Larry Sabato Thinks Elizabeth Warren's Got This


Sabato’s Crystal Ball, the prominent election outcome forecaster run by Larry Sabato, moved the Massachusetts Senate race from “toss-up” to “leaning Democratic” Thursday. The explanation:

Our reasoning? Not only has Warren moved slightly ahead in the poll average (by 1.7 points according to RealClearPolitics as of Wednesday afternoon), but Massachusetts is positioned to vote so heavily Democratic for president that coattail could take down Brown on Election Day. A recent CBS News article estimated that Brown may need 300,000 voters to split their tickets on Nov. 6 for him to eke out a narrow victory — and that may be just a bit too much for Brown to hope for.

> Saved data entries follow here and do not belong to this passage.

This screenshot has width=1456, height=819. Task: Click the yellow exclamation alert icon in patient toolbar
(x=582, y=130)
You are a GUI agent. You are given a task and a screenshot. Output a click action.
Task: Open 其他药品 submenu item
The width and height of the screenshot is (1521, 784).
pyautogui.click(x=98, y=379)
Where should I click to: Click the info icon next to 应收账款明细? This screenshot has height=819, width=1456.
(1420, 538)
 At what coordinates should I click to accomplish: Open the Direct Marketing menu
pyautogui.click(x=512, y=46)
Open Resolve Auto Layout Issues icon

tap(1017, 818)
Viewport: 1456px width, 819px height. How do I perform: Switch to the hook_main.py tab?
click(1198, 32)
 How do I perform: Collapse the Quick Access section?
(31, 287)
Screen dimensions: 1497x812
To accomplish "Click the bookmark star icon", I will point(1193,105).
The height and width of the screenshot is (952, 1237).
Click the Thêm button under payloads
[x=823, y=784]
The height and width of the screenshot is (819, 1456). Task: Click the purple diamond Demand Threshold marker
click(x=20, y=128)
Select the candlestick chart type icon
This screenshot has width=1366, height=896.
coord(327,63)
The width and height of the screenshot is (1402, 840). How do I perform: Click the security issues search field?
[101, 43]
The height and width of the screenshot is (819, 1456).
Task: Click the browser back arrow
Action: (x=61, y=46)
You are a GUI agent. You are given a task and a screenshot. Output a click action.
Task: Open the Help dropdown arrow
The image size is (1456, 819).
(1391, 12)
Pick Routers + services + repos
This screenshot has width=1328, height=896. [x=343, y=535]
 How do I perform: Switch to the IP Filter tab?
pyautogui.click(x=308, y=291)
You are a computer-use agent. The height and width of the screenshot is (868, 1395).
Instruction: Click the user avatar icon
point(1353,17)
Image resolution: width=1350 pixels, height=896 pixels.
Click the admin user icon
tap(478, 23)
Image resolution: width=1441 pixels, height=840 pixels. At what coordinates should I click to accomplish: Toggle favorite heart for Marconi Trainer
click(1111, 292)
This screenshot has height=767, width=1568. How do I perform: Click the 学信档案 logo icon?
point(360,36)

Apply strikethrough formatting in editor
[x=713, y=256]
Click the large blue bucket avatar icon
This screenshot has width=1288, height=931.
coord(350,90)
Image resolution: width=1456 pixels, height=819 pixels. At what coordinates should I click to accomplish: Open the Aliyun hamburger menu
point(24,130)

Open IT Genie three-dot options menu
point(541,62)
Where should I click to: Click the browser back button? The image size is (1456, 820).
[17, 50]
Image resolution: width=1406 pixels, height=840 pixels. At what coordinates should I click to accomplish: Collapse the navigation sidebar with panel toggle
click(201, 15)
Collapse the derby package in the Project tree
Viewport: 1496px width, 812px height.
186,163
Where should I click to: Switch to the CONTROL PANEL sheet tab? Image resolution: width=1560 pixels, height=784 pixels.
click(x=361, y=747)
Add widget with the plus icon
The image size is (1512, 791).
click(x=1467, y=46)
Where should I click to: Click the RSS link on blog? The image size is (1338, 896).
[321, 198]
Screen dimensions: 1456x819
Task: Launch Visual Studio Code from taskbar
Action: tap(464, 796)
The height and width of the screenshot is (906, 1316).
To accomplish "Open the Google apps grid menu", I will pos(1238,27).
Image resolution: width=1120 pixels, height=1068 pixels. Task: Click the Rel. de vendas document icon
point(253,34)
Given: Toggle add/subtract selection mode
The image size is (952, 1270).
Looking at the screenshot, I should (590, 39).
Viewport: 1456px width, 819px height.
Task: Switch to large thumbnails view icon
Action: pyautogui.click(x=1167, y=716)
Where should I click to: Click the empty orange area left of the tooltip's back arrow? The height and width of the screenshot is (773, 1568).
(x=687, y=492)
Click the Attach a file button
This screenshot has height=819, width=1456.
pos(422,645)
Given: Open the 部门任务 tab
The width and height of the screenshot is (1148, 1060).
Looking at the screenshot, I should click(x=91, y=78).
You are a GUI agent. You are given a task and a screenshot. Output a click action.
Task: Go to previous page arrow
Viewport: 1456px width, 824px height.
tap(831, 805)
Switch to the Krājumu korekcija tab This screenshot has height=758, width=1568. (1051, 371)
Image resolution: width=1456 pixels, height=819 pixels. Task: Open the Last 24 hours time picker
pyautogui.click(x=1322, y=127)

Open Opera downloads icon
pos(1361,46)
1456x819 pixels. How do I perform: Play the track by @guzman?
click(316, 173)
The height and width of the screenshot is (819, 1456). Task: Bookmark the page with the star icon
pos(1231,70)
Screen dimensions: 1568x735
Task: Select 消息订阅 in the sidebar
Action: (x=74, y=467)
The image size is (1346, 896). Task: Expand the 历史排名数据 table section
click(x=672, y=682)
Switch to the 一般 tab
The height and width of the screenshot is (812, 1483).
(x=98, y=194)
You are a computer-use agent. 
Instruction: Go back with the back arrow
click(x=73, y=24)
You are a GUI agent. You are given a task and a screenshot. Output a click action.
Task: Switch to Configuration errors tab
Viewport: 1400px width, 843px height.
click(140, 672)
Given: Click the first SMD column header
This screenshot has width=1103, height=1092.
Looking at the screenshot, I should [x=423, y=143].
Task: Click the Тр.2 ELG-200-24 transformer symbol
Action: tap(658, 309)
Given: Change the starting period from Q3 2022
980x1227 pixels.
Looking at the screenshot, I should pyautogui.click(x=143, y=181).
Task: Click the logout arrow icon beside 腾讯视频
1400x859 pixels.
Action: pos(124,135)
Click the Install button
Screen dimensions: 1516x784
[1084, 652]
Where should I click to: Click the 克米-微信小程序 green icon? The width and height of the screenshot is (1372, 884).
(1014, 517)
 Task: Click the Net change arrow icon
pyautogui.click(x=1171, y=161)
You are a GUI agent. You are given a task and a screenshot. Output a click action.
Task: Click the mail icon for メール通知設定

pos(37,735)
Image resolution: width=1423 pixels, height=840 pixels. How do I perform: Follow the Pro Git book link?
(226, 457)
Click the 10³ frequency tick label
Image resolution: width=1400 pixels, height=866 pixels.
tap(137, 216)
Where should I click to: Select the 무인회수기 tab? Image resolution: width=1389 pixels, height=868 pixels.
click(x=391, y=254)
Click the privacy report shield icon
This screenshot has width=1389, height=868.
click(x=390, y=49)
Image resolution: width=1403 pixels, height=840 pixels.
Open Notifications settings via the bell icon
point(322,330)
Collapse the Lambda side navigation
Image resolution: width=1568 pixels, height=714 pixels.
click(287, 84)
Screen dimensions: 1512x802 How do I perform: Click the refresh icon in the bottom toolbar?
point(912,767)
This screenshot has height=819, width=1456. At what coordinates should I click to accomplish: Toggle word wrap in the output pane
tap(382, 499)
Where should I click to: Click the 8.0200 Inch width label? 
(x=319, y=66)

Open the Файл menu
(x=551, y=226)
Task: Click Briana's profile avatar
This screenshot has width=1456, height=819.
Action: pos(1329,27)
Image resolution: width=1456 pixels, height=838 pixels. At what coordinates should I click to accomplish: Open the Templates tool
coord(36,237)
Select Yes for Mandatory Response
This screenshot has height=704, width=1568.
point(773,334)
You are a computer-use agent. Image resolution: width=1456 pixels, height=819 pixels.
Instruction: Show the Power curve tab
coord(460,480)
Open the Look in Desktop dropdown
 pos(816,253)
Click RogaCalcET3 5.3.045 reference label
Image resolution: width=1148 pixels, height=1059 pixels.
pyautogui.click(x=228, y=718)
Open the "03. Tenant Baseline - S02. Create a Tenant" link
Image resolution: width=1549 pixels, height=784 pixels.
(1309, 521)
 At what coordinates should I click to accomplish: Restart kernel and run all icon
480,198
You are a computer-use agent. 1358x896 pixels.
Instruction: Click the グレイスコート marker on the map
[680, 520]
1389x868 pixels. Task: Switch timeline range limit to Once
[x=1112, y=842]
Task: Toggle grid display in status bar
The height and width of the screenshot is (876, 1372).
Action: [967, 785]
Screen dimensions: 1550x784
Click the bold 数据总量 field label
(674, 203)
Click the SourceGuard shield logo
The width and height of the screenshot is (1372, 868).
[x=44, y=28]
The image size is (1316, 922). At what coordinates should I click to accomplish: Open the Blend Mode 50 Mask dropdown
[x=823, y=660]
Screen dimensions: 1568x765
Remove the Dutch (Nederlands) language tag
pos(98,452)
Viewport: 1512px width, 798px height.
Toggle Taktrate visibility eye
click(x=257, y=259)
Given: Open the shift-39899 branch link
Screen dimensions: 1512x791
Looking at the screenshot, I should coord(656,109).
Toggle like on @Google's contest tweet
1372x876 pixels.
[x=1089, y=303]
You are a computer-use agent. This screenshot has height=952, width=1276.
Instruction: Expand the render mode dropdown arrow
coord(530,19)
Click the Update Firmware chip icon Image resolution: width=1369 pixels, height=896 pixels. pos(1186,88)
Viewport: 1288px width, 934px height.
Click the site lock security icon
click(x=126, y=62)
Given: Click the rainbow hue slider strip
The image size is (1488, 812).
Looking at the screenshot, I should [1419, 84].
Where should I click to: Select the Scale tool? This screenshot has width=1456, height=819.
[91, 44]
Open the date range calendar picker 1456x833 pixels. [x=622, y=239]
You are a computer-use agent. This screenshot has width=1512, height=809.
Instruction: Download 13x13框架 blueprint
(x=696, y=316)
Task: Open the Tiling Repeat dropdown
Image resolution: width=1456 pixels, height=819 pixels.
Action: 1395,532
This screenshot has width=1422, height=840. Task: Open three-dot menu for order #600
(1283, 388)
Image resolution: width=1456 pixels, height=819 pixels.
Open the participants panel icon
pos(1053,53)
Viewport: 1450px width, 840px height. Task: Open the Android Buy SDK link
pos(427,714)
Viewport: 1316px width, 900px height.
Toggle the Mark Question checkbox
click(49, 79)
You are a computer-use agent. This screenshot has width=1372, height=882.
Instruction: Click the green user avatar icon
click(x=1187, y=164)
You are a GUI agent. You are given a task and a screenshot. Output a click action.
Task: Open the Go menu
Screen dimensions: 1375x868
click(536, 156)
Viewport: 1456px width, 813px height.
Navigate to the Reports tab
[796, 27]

One problem we see with that reasoning is that it’s a bit outdated. The CBS News article came September 21, long before the presidential debate changed the dynamics of the race between Romney and Obama. A WBUR poll this week showed Obama’s lead in Massachusetts narrow by 12 points. He’s not in danger of losing, of course, but as Jason Schwartz explained Wednesday, the degree to which the state’s voters get excited to turn out and vote for the president affects Warren. She needs a base that is enthusiastic to show up to the polls, and an lackluster Democratic presidential race doesn’t help. 

On the other hand, zooming out from this week’s news, Sabato brings up a problem that many of the pundits who have suggested this race isn’t as close as it seems have always noted: the difference between fundamentals and polls. The New Yorker‘s Jeffrey Toobin wrote about Warren’s natural turnout advantage, which might be so great as to dwarf any minor moves in Obama’s in-state approval:

In the 2010 special election, Brown received some 1.1 million votes, about 52 percent of the approximately 2.3 million cast. In the 2008 election, Barack Obama received about 62 percent of the 3 million votes cast in Massachusetts. John McCain received 1.1 million votes, almost exactly the same number as Brown did two years later. Assuming a similar turnout in the Presidential election year, there will be about 700,000 voters whom Brown has never faced, and they all voted for Obama.

And as Jerold Duquette, a political science at Central Connecticut State University who has long seen the race as Warren’s to lose, explains in a blog post Thursday:

The seesawing polls reflect the media narrative of the race. The ground game, on the other hand, is what brings actual voters to the polls. Based on yesterday’s ground game execution in what many Bay Staters consider the Commonwealth’s far western territory, Brown remains a clear underdog in the race.

He says that because Warren seemed to have far more supporters outside Wednesday’s debate venue than Brown. Sabato may be a bit late to the game in noticing the Obama-coattails problem for Brown, but now that he’s here, he’s got plenty of company.